— А этот Светлячок… ты думаешь, он действительно может гулять по всем этим удивительным городам, что ты нарисовала?
— Он может дойти куда угодно.
Эйнсли посоветовал ей отправить фонарщика в самые фантастические места — в сказочный замок, волшебный лес или, например, на крылатом коне перенести его через водопад. Каждый вечер он забирал рисунки и возвращал их только если она просила что-нибудь исправить; их будто готовили для выставки, которую должна посетить королева.
Заточение — а это все-таки оказалось заточение — было ей не в новинку, кровать мягкой и просторной, еды много, у нее появились новые нижние юбки, она окрепла.

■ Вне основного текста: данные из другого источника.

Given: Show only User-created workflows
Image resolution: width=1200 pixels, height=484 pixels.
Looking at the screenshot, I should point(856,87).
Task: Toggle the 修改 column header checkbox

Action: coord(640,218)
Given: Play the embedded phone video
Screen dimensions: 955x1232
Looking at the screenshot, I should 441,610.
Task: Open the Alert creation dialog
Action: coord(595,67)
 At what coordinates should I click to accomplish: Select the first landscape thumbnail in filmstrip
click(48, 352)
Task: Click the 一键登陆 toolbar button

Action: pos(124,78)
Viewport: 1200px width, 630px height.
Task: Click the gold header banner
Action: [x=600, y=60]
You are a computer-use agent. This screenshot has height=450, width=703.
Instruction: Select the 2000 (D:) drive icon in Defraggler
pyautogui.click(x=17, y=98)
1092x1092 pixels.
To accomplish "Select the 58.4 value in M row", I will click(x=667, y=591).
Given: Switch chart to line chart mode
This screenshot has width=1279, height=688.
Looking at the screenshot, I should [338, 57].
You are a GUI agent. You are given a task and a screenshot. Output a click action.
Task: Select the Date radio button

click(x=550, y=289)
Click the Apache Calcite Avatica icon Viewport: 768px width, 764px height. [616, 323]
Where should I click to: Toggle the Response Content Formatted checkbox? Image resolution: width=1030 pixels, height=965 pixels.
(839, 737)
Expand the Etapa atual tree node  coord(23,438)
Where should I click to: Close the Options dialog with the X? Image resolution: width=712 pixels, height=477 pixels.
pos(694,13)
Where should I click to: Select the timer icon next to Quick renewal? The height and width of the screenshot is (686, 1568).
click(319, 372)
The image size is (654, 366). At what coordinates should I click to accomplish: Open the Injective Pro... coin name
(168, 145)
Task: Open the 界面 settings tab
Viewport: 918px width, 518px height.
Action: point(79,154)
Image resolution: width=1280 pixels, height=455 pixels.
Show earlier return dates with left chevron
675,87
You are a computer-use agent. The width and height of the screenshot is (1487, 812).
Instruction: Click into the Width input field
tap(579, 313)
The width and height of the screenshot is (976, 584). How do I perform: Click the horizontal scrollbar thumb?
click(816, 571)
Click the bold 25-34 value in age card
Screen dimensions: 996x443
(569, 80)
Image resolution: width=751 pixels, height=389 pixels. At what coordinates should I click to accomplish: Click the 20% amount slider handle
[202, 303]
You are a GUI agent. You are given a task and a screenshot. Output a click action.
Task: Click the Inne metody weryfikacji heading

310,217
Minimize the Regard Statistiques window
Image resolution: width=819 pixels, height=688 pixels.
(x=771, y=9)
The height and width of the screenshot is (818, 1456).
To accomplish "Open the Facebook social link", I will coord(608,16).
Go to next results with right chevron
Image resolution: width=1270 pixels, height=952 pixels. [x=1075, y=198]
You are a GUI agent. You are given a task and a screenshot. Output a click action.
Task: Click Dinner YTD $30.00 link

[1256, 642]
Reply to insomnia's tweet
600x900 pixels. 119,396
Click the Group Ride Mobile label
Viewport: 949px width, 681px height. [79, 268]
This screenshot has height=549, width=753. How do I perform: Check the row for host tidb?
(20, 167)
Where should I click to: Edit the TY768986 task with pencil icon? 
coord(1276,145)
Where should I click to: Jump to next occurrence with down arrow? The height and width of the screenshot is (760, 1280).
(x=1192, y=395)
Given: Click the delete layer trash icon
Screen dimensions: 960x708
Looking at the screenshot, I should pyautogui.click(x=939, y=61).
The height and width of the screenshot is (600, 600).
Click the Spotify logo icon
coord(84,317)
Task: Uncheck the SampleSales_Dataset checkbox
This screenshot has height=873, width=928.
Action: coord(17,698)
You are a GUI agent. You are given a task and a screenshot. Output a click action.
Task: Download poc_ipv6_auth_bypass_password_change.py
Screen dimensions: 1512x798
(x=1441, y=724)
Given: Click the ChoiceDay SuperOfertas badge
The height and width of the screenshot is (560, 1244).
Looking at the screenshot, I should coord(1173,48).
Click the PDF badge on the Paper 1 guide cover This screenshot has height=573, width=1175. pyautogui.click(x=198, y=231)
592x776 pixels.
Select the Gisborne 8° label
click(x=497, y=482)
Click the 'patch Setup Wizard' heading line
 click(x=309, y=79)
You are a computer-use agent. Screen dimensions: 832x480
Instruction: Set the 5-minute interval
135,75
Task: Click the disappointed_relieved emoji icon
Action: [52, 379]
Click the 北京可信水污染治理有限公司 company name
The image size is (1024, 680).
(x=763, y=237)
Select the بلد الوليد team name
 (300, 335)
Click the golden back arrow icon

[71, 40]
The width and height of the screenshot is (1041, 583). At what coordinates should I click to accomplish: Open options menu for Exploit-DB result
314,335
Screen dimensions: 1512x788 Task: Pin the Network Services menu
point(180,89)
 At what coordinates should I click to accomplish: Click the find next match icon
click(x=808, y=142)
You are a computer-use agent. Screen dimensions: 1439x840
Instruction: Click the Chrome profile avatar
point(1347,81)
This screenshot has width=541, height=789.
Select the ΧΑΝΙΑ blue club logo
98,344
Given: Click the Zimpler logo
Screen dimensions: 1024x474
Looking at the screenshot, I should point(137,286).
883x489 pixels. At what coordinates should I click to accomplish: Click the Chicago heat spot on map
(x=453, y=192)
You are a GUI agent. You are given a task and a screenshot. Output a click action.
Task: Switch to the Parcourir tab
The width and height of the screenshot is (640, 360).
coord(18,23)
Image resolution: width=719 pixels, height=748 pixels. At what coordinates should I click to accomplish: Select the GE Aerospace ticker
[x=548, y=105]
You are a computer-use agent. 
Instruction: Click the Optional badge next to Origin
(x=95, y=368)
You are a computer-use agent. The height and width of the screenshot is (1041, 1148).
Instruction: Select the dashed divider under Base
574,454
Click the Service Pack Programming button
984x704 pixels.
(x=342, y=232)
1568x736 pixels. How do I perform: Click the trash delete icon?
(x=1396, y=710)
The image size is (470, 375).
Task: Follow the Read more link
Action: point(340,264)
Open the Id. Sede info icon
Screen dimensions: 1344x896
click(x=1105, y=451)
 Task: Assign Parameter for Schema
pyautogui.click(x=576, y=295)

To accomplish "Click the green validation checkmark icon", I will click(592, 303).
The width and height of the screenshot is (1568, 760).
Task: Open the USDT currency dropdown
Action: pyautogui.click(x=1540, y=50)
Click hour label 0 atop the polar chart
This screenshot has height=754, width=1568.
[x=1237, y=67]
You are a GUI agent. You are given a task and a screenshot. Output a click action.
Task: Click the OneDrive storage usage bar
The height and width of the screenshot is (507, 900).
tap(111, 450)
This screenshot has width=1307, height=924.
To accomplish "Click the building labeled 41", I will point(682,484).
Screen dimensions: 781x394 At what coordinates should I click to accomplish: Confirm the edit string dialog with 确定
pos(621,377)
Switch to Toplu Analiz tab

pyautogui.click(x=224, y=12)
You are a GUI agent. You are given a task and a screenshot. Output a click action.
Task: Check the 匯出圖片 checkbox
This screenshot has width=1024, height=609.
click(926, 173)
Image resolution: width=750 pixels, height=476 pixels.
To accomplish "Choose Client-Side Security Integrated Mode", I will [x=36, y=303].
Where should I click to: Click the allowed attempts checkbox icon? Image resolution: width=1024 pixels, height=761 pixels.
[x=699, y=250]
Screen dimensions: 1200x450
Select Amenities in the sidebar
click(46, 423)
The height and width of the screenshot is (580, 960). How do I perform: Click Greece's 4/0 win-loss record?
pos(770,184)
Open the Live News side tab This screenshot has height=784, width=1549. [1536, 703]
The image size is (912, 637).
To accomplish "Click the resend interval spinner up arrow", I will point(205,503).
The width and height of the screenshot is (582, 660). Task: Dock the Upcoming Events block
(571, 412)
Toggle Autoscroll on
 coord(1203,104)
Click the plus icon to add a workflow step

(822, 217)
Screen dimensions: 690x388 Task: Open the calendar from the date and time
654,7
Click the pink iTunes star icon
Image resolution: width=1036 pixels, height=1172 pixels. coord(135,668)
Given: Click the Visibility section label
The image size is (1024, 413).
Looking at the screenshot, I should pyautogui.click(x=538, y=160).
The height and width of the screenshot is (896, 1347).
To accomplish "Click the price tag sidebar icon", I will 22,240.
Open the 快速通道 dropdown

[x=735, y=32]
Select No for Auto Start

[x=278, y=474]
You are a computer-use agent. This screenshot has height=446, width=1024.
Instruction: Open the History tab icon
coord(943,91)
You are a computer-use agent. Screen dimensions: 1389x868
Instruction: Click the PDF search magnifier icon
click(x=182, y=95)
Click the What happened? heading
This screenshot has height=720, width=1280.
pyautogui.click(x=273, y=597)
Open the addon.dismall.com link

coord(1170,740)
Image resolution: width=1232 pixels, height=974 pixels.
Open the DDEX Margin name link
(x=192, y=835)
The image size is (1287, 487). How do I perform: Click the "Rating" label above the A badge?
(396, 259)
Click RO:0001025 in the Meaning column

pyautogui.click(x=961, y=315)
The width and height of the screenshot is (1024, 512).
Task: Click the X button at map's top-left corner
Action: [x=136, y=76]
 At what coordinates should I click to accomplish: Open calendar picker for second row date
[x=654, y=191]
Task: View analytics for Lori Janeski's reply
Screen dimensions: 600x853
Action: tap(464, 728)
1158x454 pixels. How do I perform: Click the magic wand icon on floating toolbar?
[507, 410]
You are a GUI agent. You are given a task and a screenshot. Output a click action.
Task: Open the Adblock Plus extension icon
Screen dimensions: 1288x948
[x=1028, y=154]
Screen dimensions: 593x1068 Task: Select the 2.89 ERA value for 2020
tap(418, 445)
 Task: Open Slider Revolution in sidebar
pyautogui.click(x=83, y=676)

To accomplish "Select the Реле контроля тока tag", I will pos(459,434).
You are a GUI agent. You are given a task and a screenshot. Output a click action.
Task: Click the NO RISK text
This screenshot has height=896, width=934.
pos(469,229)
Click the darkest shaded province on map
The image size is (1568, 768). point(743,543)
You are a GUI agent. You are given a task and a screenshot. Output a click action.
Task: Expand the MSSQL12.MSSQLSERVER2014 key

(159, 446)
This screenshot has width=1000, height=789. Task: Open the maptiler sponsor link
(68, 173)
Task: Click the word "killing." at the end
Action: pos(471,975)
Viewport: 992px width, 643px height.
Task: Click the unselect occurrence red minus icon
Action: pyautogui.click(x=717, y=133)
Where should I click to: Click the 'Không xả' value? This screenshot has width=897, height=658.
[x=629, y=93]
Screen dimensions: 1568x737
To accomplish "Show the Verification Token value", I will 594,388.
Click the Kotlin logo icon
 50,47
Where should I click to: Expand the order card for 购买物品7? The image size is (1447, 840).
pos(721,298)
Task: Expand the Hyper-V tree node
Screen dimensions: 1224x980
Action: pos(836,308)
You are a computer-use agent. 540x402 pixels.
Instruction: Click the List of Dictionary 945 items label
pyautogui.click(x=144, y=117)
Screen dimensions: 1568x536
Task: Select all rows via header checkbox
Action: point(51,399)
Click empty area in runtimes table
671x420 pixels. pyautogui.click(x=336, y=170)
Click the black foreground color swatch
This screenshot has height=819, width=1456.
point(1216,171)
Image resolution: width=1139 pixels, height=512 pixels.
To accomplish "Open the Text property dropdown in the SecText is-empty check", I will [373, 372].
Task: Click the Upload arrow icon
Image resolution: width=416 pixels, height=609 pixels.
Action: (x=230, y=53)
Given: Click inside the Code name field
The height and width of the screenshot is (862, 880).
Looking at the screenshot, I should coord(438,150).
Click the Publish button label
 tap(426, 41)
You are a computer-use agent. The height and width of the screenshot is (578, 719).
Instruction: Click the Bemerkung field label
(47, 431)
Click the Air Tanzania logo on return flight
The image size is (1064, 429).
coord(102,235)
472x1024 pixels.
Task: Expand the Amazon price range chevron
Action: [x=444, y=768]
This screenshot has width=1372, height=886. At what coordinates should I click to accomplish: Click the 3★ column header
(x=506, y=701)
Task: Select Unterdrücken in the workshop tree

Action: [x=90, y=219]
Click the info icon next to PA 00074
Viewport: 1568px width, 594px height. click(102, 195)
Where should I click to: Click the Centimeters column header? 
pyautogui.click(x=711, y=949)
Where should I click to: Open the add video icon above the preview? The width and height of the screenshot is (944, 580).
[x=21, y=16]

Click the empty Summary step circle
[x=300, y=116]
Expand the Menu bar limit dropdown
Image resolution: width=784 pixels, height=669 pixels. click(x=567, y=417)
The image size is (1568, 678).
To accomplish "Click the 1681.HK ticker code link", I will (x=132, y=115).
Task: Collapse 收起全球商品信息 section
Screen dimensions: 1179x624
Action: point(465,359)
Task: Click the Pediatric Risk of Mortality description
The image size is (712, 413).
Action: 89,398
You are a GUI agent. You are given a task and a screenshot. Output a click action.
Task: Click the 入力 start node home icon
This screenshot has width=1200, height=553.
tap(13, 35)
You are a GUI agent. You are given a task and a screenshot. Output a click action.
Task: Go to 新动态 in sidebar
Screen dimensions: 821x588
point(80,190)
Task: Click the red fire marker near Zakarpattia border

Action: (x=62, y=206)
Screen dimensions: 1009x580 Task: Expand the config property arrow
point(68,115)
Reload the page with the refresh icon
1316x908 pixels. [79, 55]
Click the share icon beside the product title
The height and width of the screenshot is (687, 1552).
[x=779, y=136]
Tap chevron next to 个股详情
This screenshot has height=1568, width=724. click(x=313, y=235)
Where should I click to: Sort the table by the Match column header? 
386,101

Как-то Эвелина обнаружила, что одна из досок ставней отходит, и иногда рассматривала в щель заросшее сорняками и чертополохом кладбище, находившееся по соседству, и внешний двор, куда часто въезжали телеги, груженные мебелью. Дом спешно обставлялся. В ее комнату Эйнсли принес зеркало, платяной шкаф и рисунок со зверинцем.
— Мама скоро поправится, — говорил он ей, — и мы отправимся в далекое путешествие, в те чудесные города, что ты нарисовала для Светлячка.
В тот же день она увидела, как подъехала двуколка и на крыльцо поднялась весьма симпатичная женщина с песочного цвета волосами. Эйнсли встретил ее теплой улыбкой и шепотом, и Эвелина, отвернувшись от окна, заволновалась при мысли о том, что, возможно, впервые увидела свою мать.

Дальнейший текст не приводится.